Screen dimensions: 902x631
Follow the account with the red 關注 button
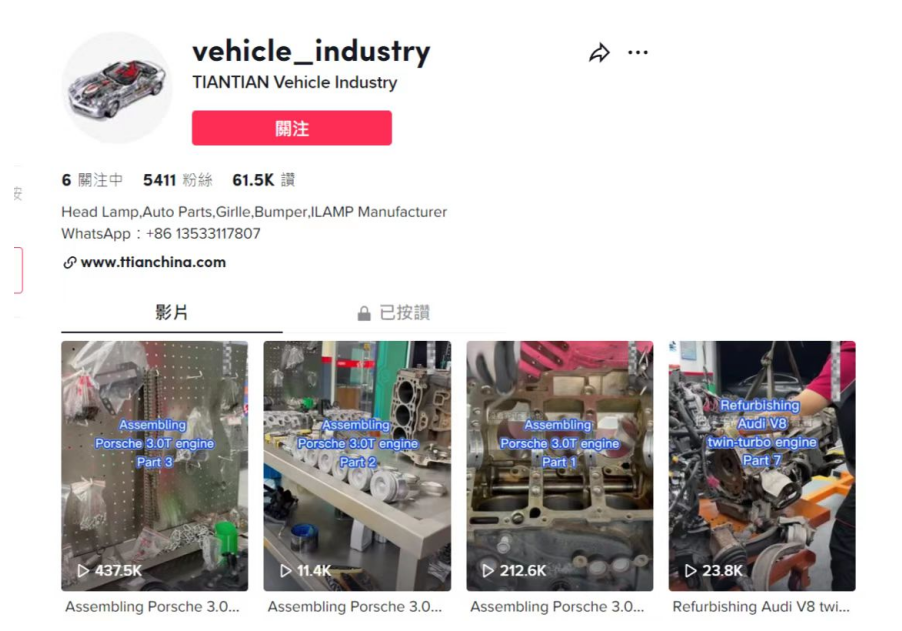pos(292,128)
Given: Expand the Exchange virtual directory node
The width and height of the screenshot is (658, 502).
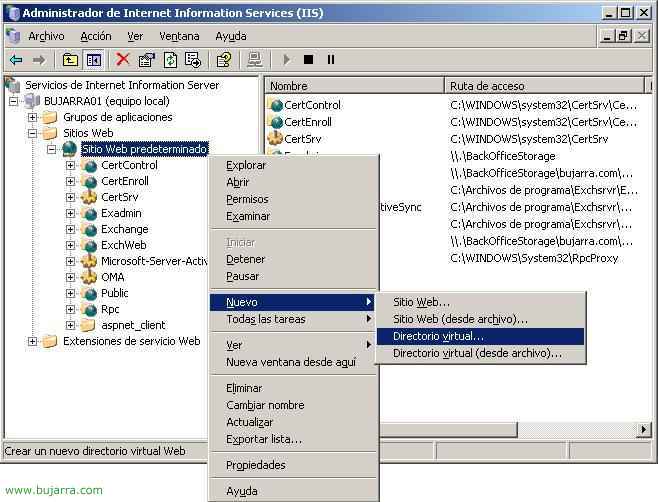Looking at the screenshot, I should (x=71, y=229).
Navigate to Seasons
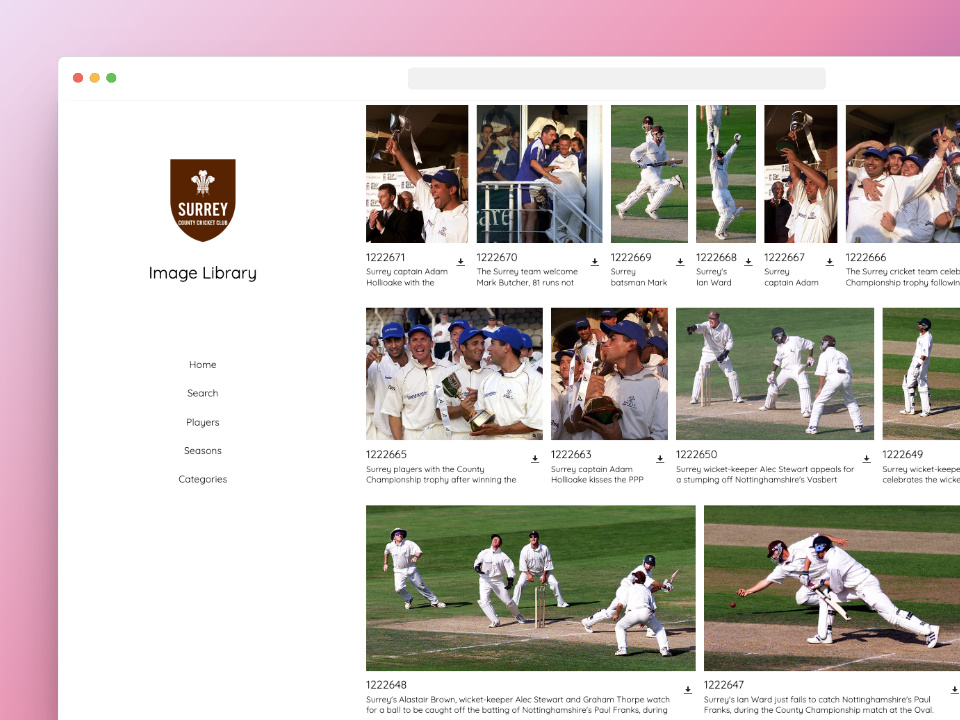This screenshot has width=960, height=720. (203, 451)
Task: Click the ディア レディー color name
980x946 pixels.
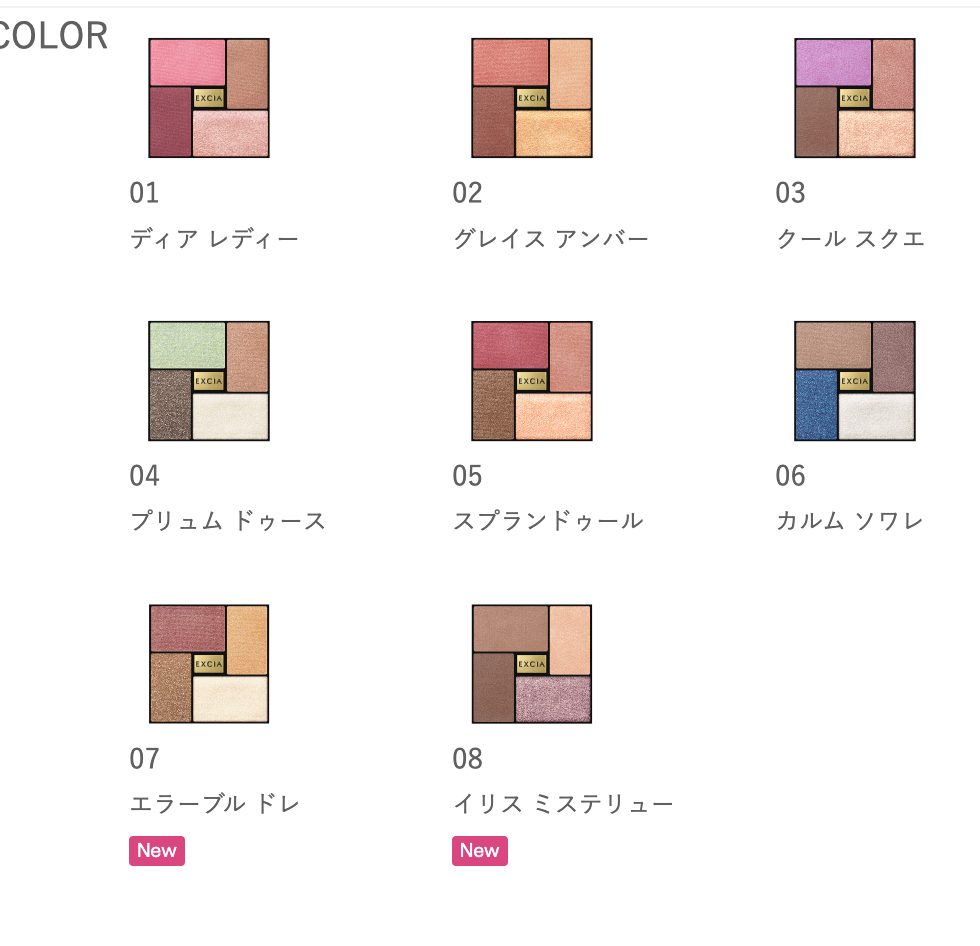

→ What this task involves:
Every line from the one containing "Given: Expand the" through the end of the listing is to be copied exactly; the pictures are not.

→ Reply:
Given: Expand the Exchange virtual directory node
The width and height of the screenshot is (658, 502).
Looking at the screenshot, I should (x=71, y=229).
Navigate to Seasons
This screenshot has width=960, height=720. (203, 451)
Task: Click the ディア レディー color name
980x946 pixels.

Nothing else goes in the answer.